After positive reactions from the pilot project, Phillips made an agreement with the authorities for a new water injection platform. The company began injecting in 1987, which resulted in increased production. By the late 1990s, the company was injecting at peak as much as 900,000 barrels per day into the reservoir. Today, it still injects more than 500,000 barrels per day of water.

Water injection also ended up helping the field with another problem, subsidence. The company found in late 1984 that the Ekofisk Complex platforms were sitting lower in the sea compared to when installed. The breakwater wall around the Ekofisk tank had sunk several metres since it was installed in 1973. The cause was compaction in the Ekofisk reservoir 3,000 metres below the seabed as a result of oil and gas production, which made the seabed subside. 

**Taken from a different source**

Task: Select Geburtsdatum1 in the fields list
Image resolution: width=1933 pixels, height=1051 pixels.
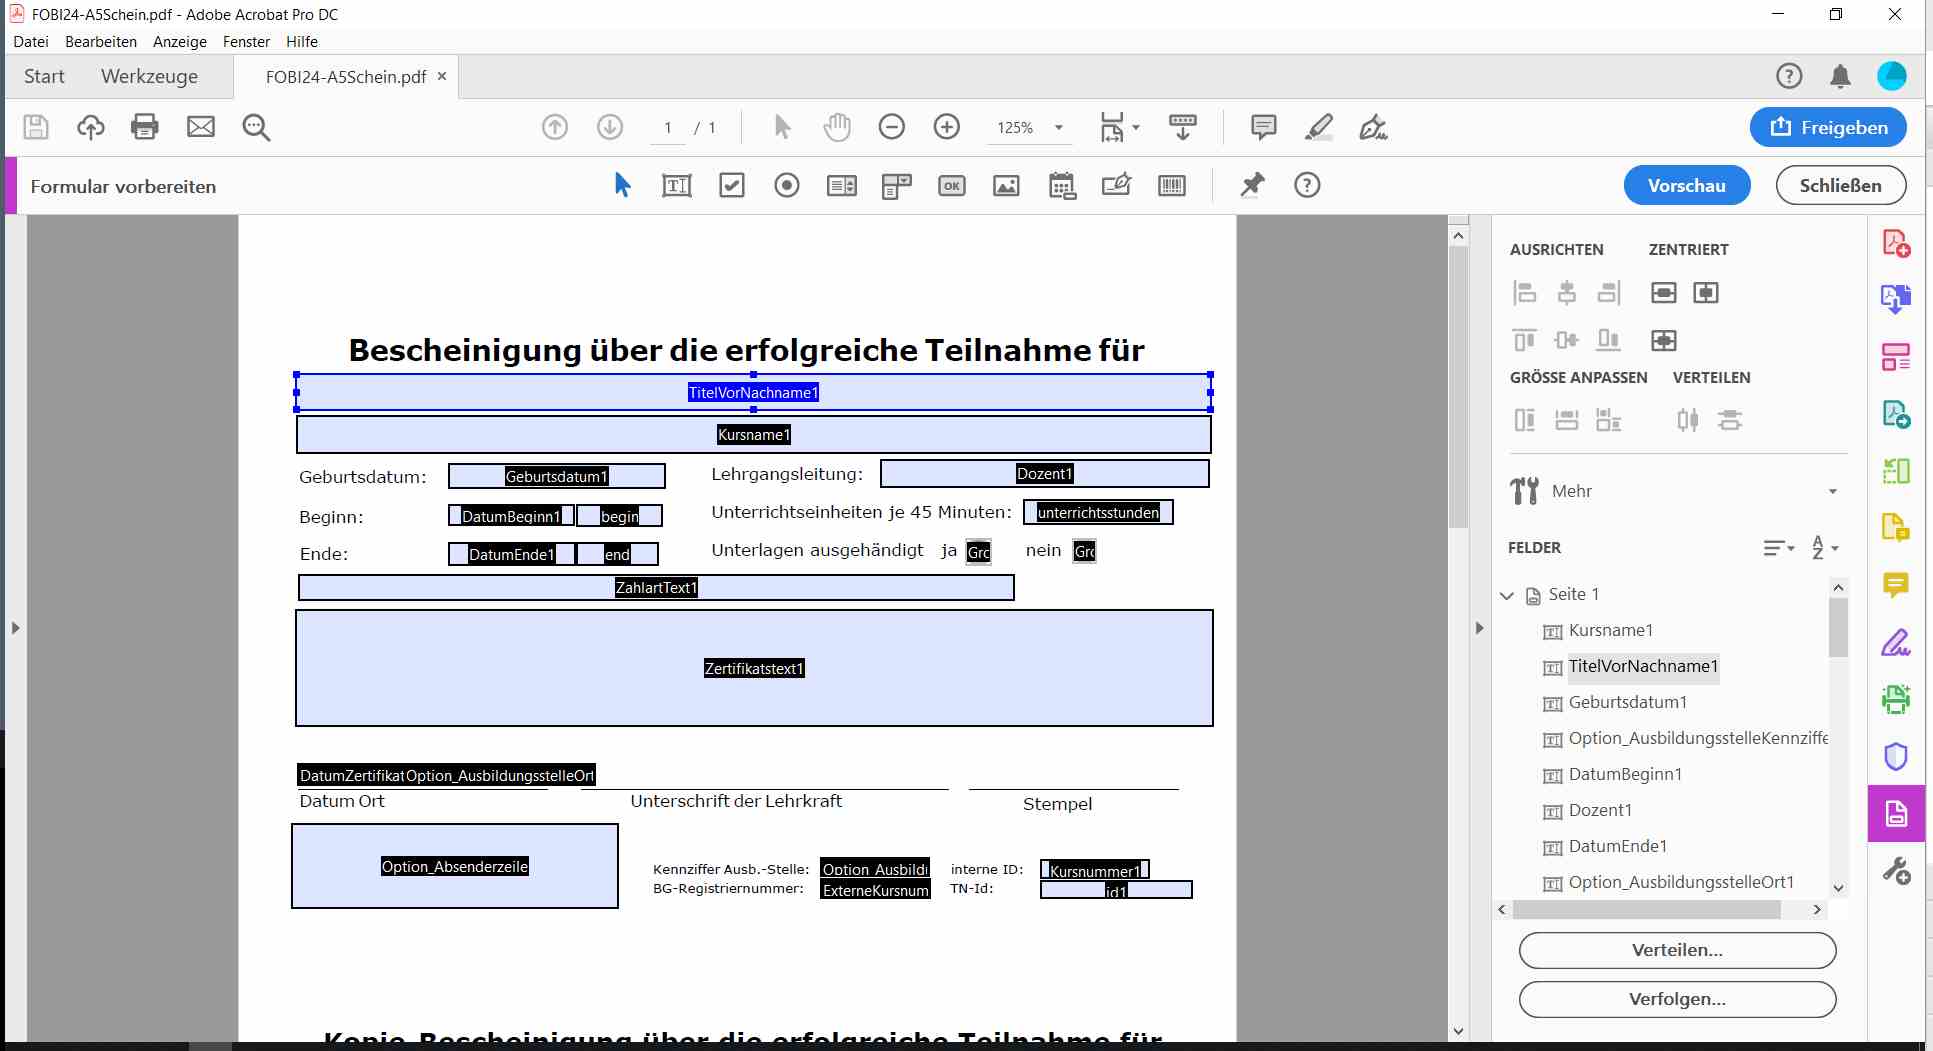Action: coord(1627,702)
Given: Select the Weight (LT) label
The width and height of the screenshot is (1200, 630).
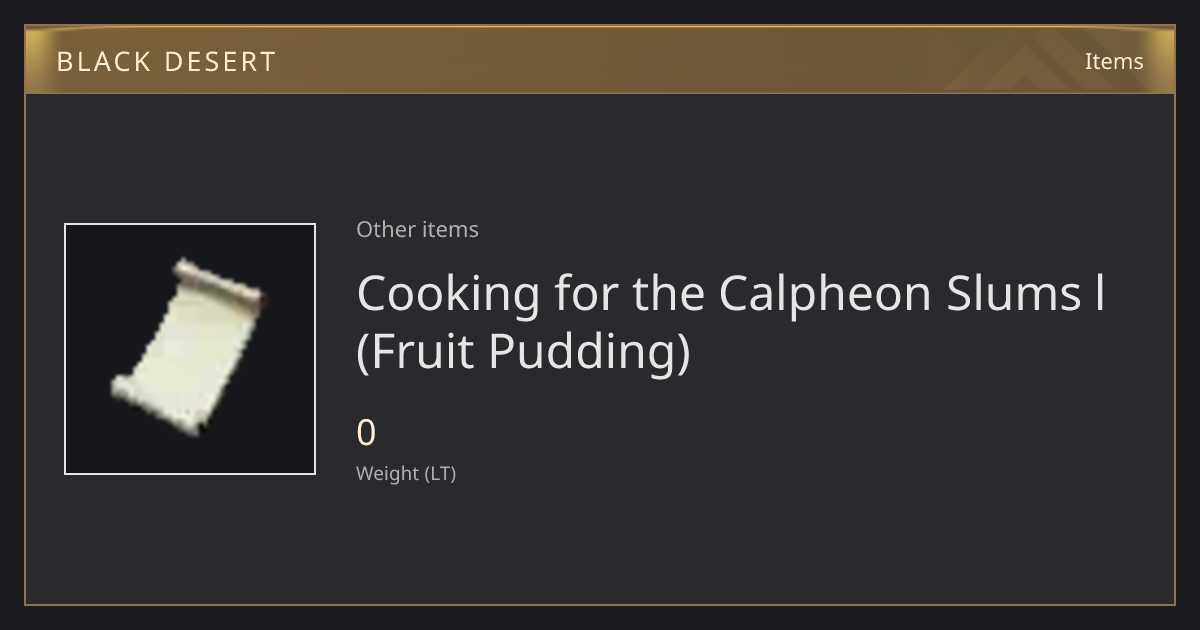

In 1987 Phillips jacked the steel platforms at the Ekofisk Complex six metres up and installed extension pieces on the legs of the platforms and reinforced the Ekofisk tank with a protective wall in 1989. The subsidence continued, and in 1996 and 1998 two new platforms were installed to replace some of the old Ekofisk Complex platforms.

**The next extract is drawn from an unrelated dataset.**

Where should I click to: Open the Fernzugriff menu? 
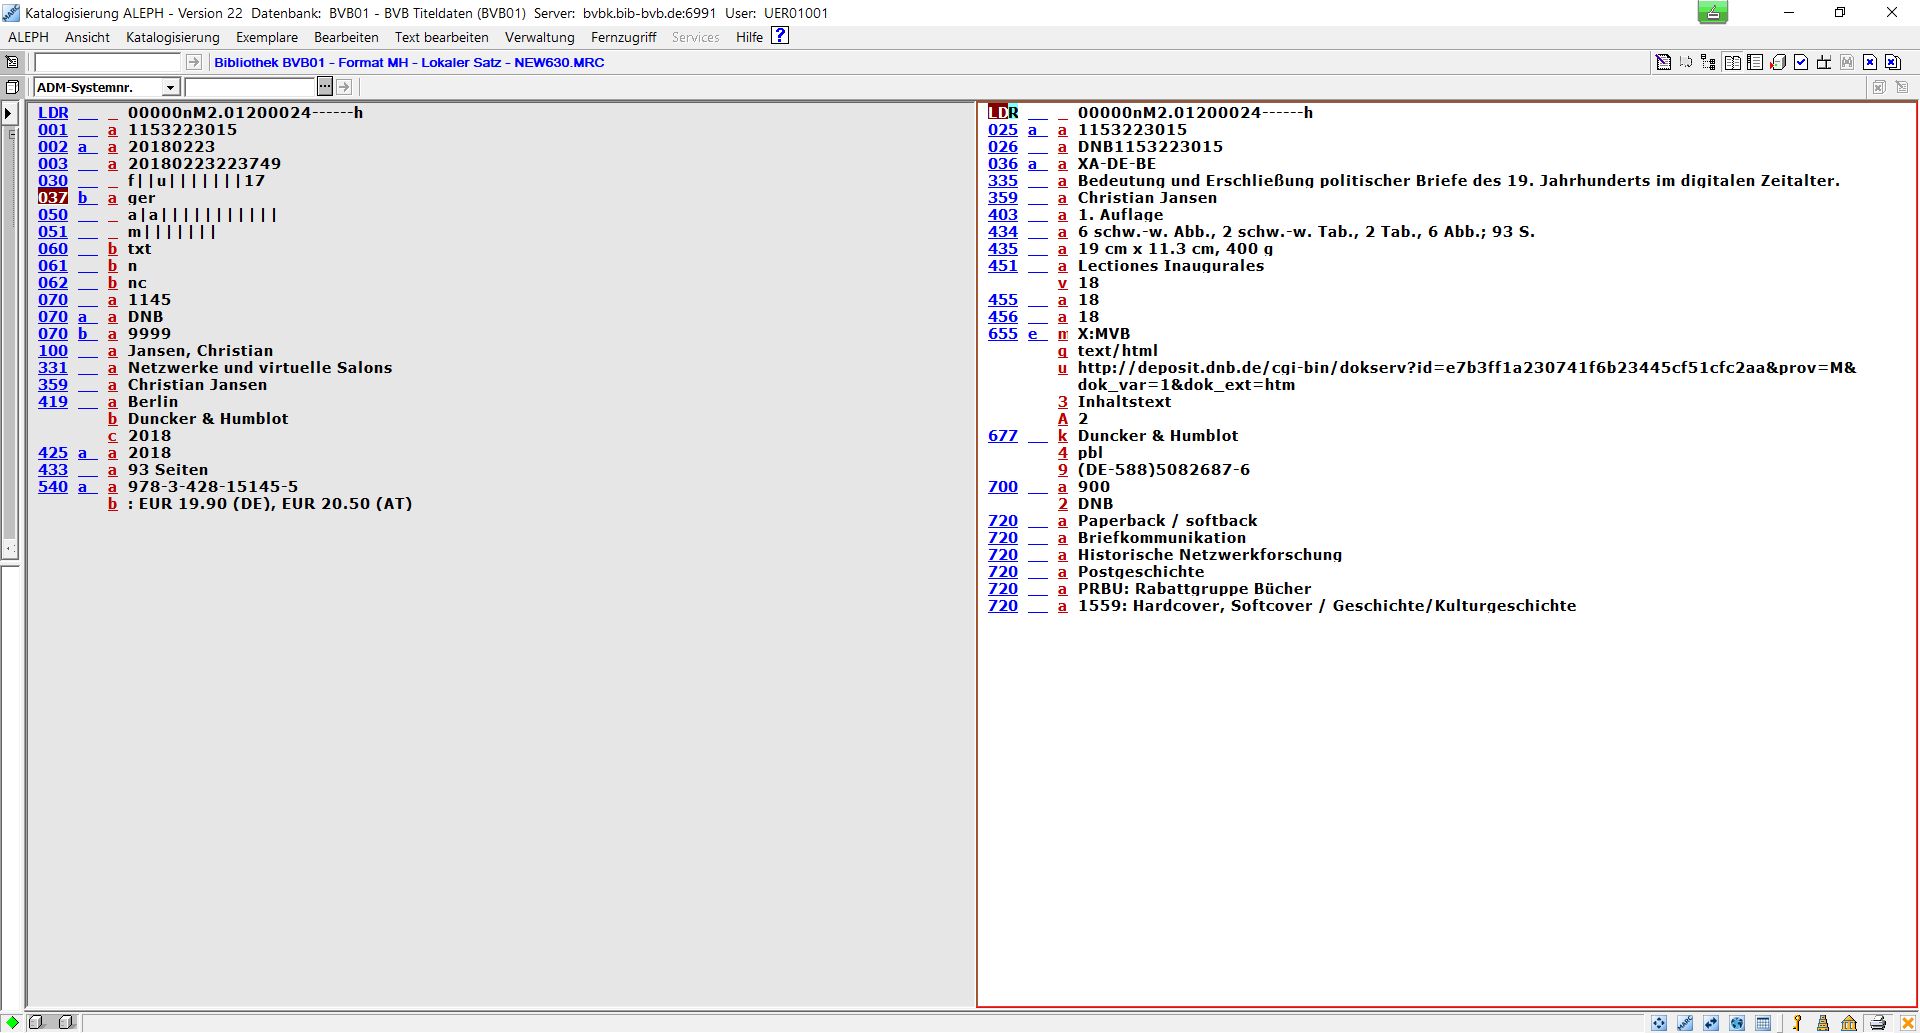pyautogui.click(x=623, y=37)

“Water injection had a positive effect,” said Kvendseth. “It increased pressure gradually in the reservoir and today we are controlling subsidence with waterEkofisk then: 2/4A, the first permanent platform in the Ekofisk area, came onstream 1974. injection.”

The introduction of new drilling and well technology – including horizontal wells – in the 1990s was the second major method for improving recovery at the field. The new methods also enabled oil companies to target reserves in shorter and wider reservoirs from one location.

“Other methods of increased recovery are studied, but for the time being, water flooding is most effective,” said Kvendseth.

 

40 More Years

The Greater Ekofisk Area has generated NOK 1,804 billion (2010 NOK) in value creation from oil and gas and processing services since its first started 40 years ago. The license partners have invested NOK 594 billion into the field and recouped NOK 206 billion in net profits. NOK 902 billion has been paid in taxes and royalty to the Norwegian state.

Now ConocoPhillips, together with partners Total, Eni, Statoil and Petoro, are about to invest a further NOK 70 billion to extend the life of the field for several more decades. The group submitted a plan for development and operation of Ekofisk South and Eldfisk II – the two largest producing fields in the Greatest Ekofisk Area – that will increase recovery by more than 470 million barrels of oil equivalents by 2028.

“Ekofisk is the oldest field complex in operation on the Norwegian Continental Shelf,” said Ole Borten Moe, Norway’s minister of petroleum and energy, in June. “It has been in production for 40 years, and with this decision we pave the way for 40 new years.”

The Ekofisk South plans call for building a new wellhead platform with slots for 36 production wells and a seabed facility with eight water injection wells. The project is expected to lift the recovery rate from the Ekofisk field from 49.5% to 52% (25-35 million cubic metres). Production is set to start-up late in 2013.

The plans for Eldfisk II comprise a new integrated platform – equipped with 40 new wells for production and water injection – that will be connected to the existing Eldfisk Complex. The new platform will also enable continued use of the existing platforms on the Eldfisk and Embla fields and two new wells drilled from the existing 2/7 A platform. Together, this will raise recovery from Eldfisk from 22% to 28.5% (35-45 million standard cubic metres), with production starting in 2015.

“This is a gigantic industrial project that will give large value creation and employment effects,” said Moe. “This will have a large significance for the Norwegian supplier industry.”